Манюськин поднял глаза и недоуменно уставился на сына.
— Выходит, папаня, мы с тобой евреи, ну и Светланка, конечно… — задумчиво произнес Санька. — Это, конечно, в корне меняет дело… То-то Илья Ефимыч расстроится!
— Какой еще Илья Ефимыч? — Манюськин был уже совершенно сбит с толку.
— Да, наш учитель, по математике! Первый раз, говорит, вижу русского парня, у которого так мозги работают!
— У какого русского парня? — поинтересовался Манюськин.
— У какого? — Санька тяжело вздохнул. — Какой же вы все же непонятливый, папенька! Это он про меня так говорил! Он же еще не знал, что я тоже еврей! У нас в классе только двое хорошо по математике соображают. Я и Морозов! Но у Морозова бабушка еврейка, он мне по секрету как-то сказал. Теперь, выходит, и я тоже… Полный, конечно, прикол!
— А мать говорила, что побежал пьяный на другой берег, в магазин! Все ему мало было! А уже ледоход вовсю! Ну и провалился, значит, под лед!
— Ну, это сказка для дураков, сразу было ясно, — хмыкнул Санька.
— Что значит для дураков?! Ты кого имеешь в виду? Смотри, договоришься у меня! — Манюськин снова перечитал письмо. — Ну и дела… А почему подписано — твой дядя Солик и тетя Тина? Солик? Странно! Что-то я такого имени не припомню…
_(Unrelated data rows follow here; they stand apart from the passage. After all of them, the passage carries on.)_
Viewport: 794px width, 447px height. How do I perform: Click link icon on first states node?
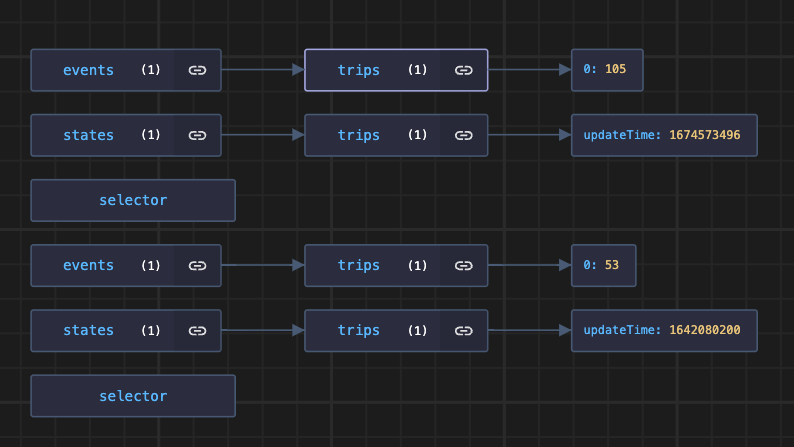coord(197,135)
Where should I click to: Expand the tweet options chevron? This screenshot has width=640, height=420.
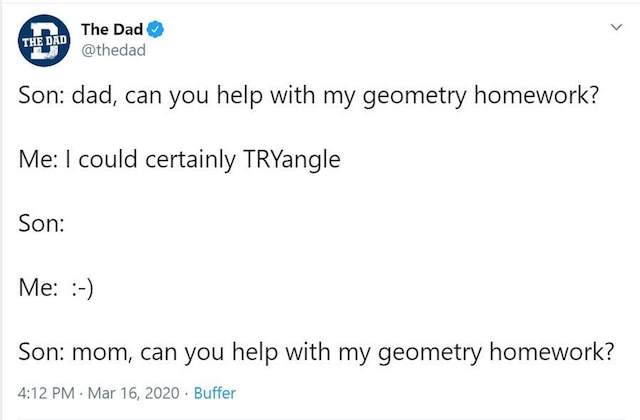click(x=616, y=27)
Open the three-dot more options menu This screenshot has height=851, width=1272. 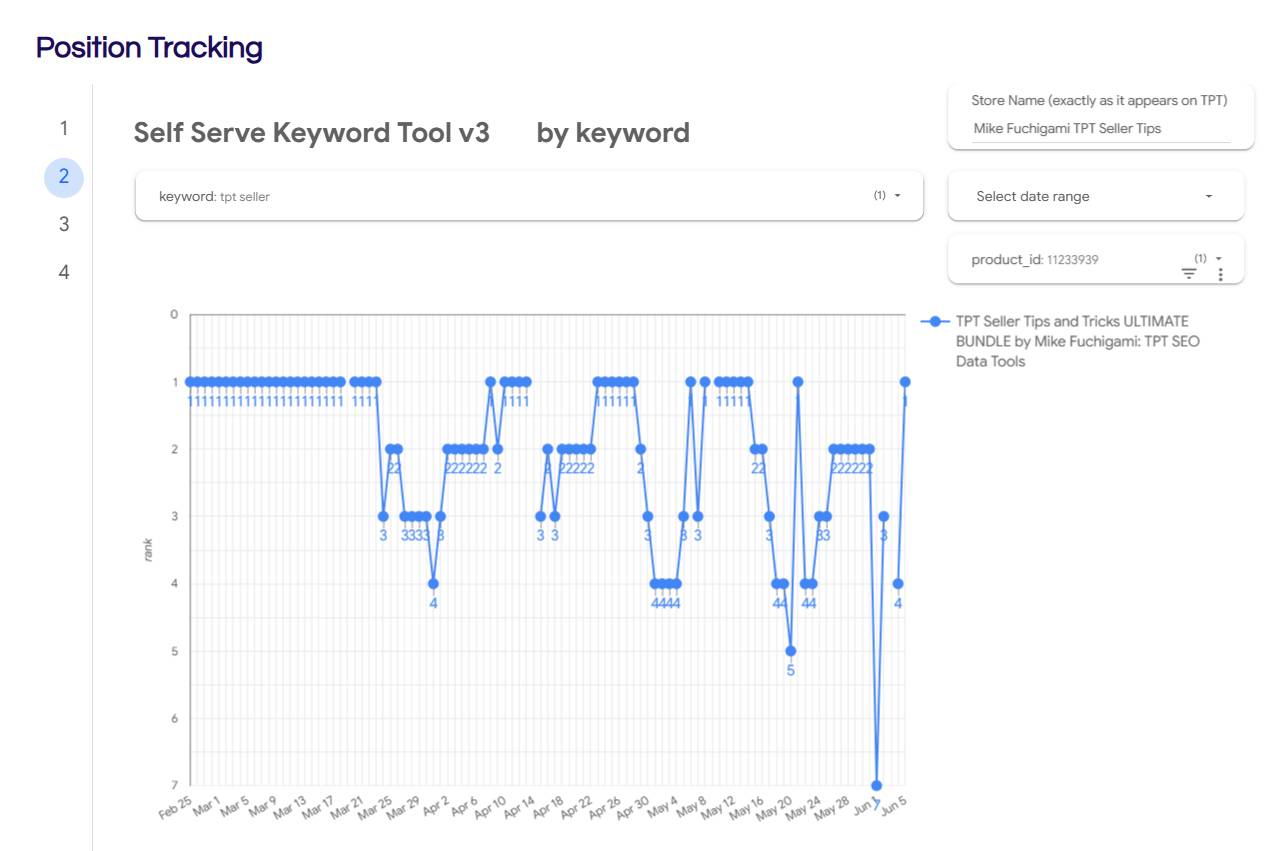point(1220,274)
— Ну, какой ты, право! Солик — это сокращенно, по-родственному! А полностью — Соломон, ну а Тина — возможно, Эрнестина, тут я не уверен, могут быть варианты.
— А может и Алевтина? — высказал предположение Манюськин.
— Ну, это вряд ли! Нам сейчас не об этом надо думать!
— А о чем? — растерянно поинтересовался Манюськин.
— Во-первых, придется делать обрезание! Если в платной, то баксов сто пятьдесят сдерут, не меньше! Но! — Санька сделал паузу и поднял вверх указательный палец. — Можно, наверняка, через синагогу! Я не узнавал, но чувствую, можно найти ход! И второе, придется браться за иврит!
— Это еще что такое? — Инициатива полностью переходила к Саньке, и Манюськин ничего не мог с этим поделать.
— Это, папаня, древнееврейский язык! Но букв меньше, чем у нас. Так что осилим, не боись!
— Вот я тебя сейчас, как тресну! Тогда увидишь, не боись! — взорвался Манюськин.
— Пожалуйста, — обиделся Санька. — Я больше слова не скажу. Сам будешь бегать, искать, где обрезание подешевле сделать! Да еще нарвешься, напортачат, тогда попомнишь Саньку!
— Кто это собрался делать обрезание? — услышав ключевое слово, спросила вошедшая Манюськина. Она наладилась ходить каждую неделю в баню, по блату. Свояченица Глобовой двоюродной сестры в качестве подработки проверяла на входе билеты. — Это возможно, конечно, и правильно, бабы в бане говорили, что очень даже и гигиенично в результате!